Hi all
I have this real life problem to solve which feels very much like a standard "out of the book" problem (something like a parts list). But I just don't manage to find an easy coding solution for it.
What I have:
A couple of ID's which change over time.
What I need:
Chain up these ID's and figure out which one is the latest one (the ID_TO in the chain with the latest date).
I then want to create a data set which can be used as input for a format (cntlin) to recode all ID's to the latest one (where needed)
ID's in chains don't overlap (=an ID is a member of exactly one chain).
I don't have a lot of data so simple code is more important than performance optimised one.
data have;
input date:date9. id_from id_to;
format date date9.;
datalines;
01may2012 001 002
02may2012 002 005
03may2012 005 002
01may2012 012 019
02may2012 019 012
03may2012 012 017
04may2012 017 016
;
run;
Want:
start label
001 002
005 002
017 016
019 016
012 016
Any suggestions - some code or eventually just the necessary keywords to find some guidance for this assumed schoolbook problem - highly appreciated.
For code: SAS9.3 version under Windows.
Thanks
Patrick
Thanks. It looks like those were the only corrections needed. Double-checking the original post, it's a relief to see that there won't be a tremendous amount of data to run through.
The hashing solution is intriguing. It seems like this ought to be a good problem for hashing. My hashing skills aren't up to the task, however.
Here is one possibility:
data have;
input date:date9. id_from id_to;
format date date9.;
datalines;
01may2012 001 002
02may2012 002 005
03may2012 005 002
01may2012 012 019
02may2012 019 012
03may2012 012 017
04may2012 017 016
;
data temp;
do until (last_record);
set have end=last_record;
last_id_to=lag(id_to);
if id_from ne last_id_to then group+1;
output temp;
end;
run;
data want (keep=start label);
do until (last.group);
set temp;
by group;
if last.group then label=id_to;
end;
do until (last.group);
set temp (rename=(id_from=start));
by group;
if start ne label then output;
end;
run;
proc sort data=want nodupkey;
by start;
run;
Art
Thanks a lot for your suggestion.
When I've created the sample data I was asking myself if it is a good idea to provide it in this sorted order (by date and "groups"). This is in reality of course not the case and the data for a specific group is not in sequence.

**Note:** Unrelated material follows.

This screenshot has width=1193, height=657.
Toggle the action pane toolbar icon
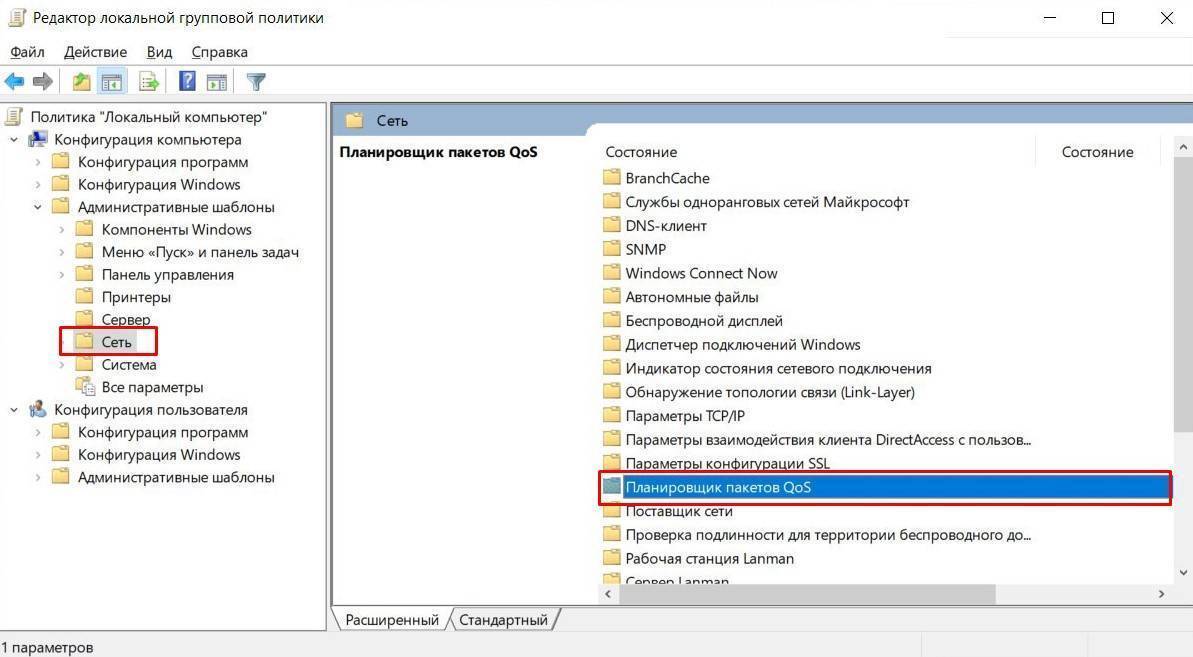coord(216,82)
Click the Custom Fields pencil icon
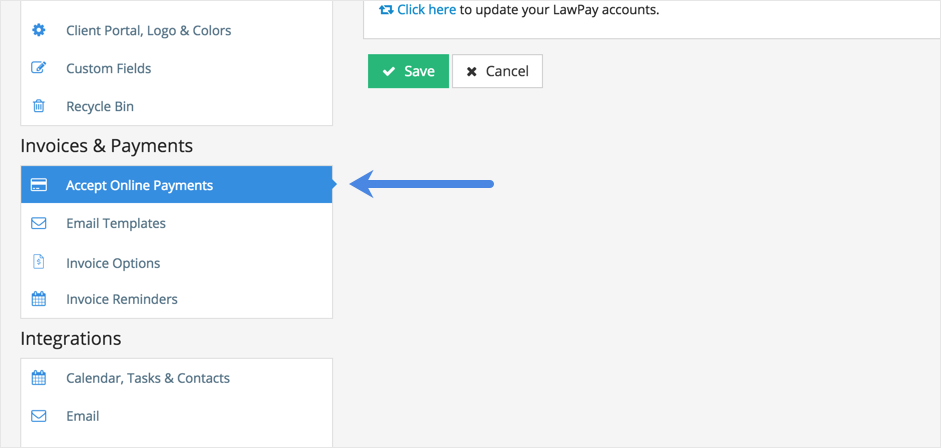This screenshot has height=448, width=941. pos(39,68)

That's why your code doesn't work for me.
I'll provide at the end of this thread better sample data with some more explanation.
Thanks
Patrick
Sounds like you're playing around with what's called a 'slowly changing dimension' or a 'Type 2' dimension from a BI perspective.
Some words if you felt like googling, b/c I'm sure Art's solution will work .

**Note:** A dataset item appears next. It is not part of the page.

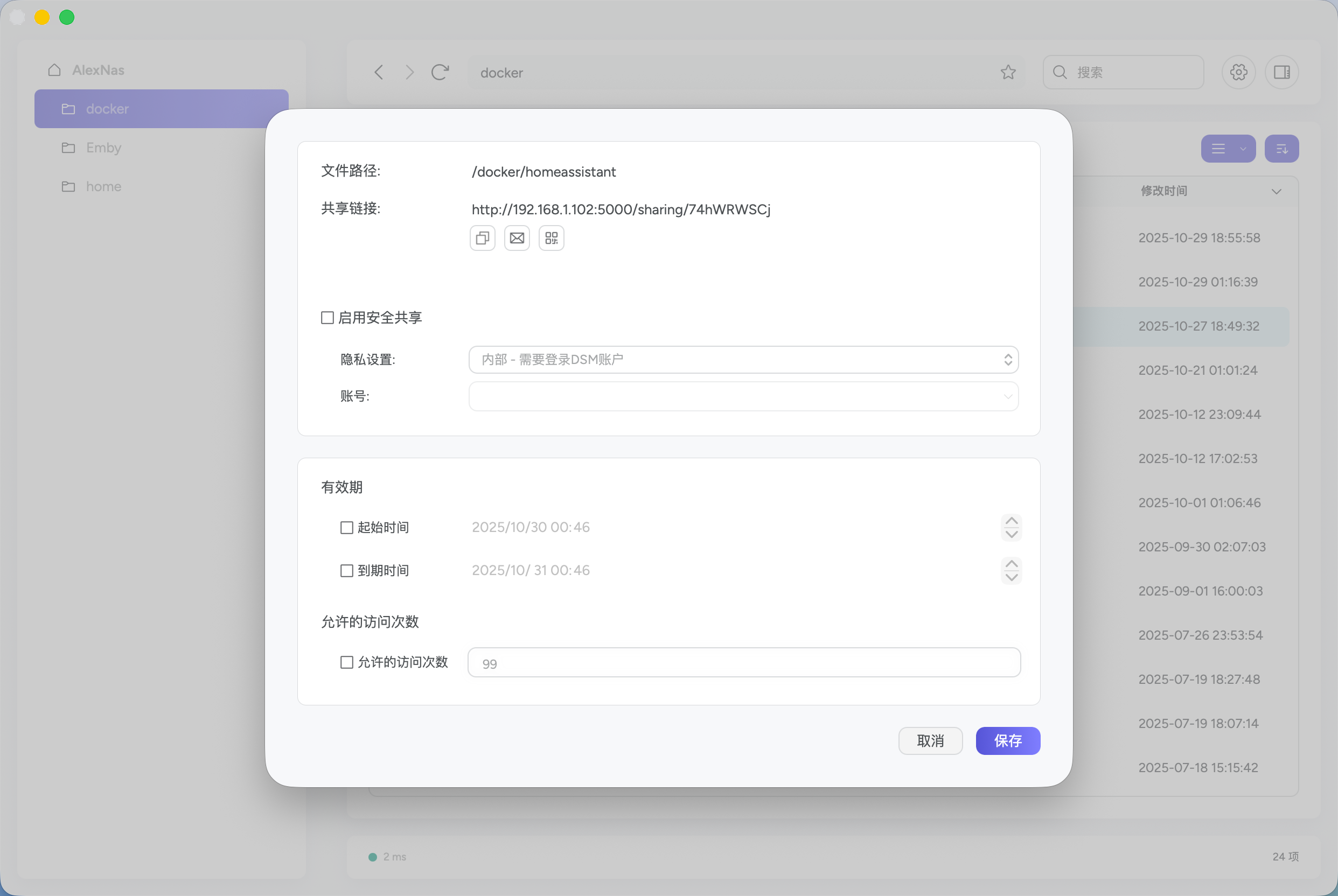Open the 账号 account dropdown
This screenshot has width=1338, height=896.
point(743,396)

Here's another solution that doesn't use loops.
data have;
input date:date9. id_from id_to;
format date date9.;
datalines;
01may2012 001 002
02may2012 002 005
03may2012 005 002
01may2012 012 019
02may2012 019 012
03may2012 012 017
04may2012 017 016
;
run;
*Identify Chains;
data id_chains;
set have;
retain chain 0;
if id_from ne lag(id_to) then chain+1;
run;
*Get last ID per chain;
proc sort data=id_chains; by chain date; run;
proc sort data=id_chains nodupkey out=latest_id (keep= chain id_to); by chain; run;
*Merge in the latest ID;
data want;
merge id_chains latest_id (rename= id_to=latest_id);
by chain;
run;
Hi Reeza
Thanks for your code. It has the same basic issue than Art's (see comment there).
I believe there is also something else not working as expected as when I run it on my laptop it gives me as latest_ID '2' and '19' - but it should be '2' and '16'.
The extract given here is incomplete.